An exceptional selection of Richard Batterham’s recent pottery is showing at Sladers Yard, West Bay, alongside the paintings of Alex Lowery and furniture by Petter Southall from 22 June to 28 July 2013. Click on artists’ names to see the work in the show.
Potter Richard Batterham is probably this country’s leading maker of domestic stoneware. He fires his pots with wood ash at his Dorset pottery. Some pots, he says, ‘call out to me that they are really good ones’ and those are the pots we have in this show.
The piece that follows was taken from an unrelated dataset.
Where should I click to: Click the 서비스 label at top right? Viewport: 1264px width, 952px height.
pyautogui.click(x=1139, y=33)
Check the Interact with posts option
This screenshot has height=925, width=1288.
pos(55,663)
Born 1936, he became interested in pottery at a very young age at Bryanston School, where an interest in craft and design was greatly encouraged. He learnt under the guidance of Donald Potter, who was a student of Eric Gill and had also worked with Michael Cardew at Winchcombe. After National Service, Batterham worked for two years under Bernard Leach at the Leach Pottery in St Ives, Cornwall. There he and his future wife, Dinah Dunn, met Atsuya Hamada, a son of Shoji Hamada. ‘I think we got a lot from him,’ Batterham says, ‘about how to handle clay. We were very lucky.’
In 1959 they left to set up their own pottery at Durweston outside Blandford. In 1967 Batterham moved into a new pottery workshop in Durweston and built a four-chambered oil and wood-fired kiln. In 1978 with the help of the French potter Thiebaut Chaque, he also built a small salt glaze kiln. He works alone and now has about five firings a year producing some of his best work to date. His pots are often referred to as the finest domestic stoneware in the Leach tradition, although he feels more in tune with the attitudes of Michael Cardew. His pots are made to enrich life rather than to adorn it. A superb craftsman, his colours are soft bues and greens through to caramel, browns and blacks with the nature of his glazes varying from thin and bright to thicker softer glazes. His forms are functional – simple, satisfying and beautiful.
Describing his own pots, Richard Batterham refers to some of them as ’soft’ or ‘kind’, emphasising their human quality. ‘Michael Cardew used to say form was everything, and form is very important, but I tend to feel that it’s how things are handled that really makes a difference. I like to make something you can hold. If someone really hugs onto a pot, that’s lovely and just how it should be.’ With a warm smile and soft voice, he seems a happy man, quietly working away. Understated about his own pre-eminence, he says, ‘You just get into the right frame of mind and get on with it.’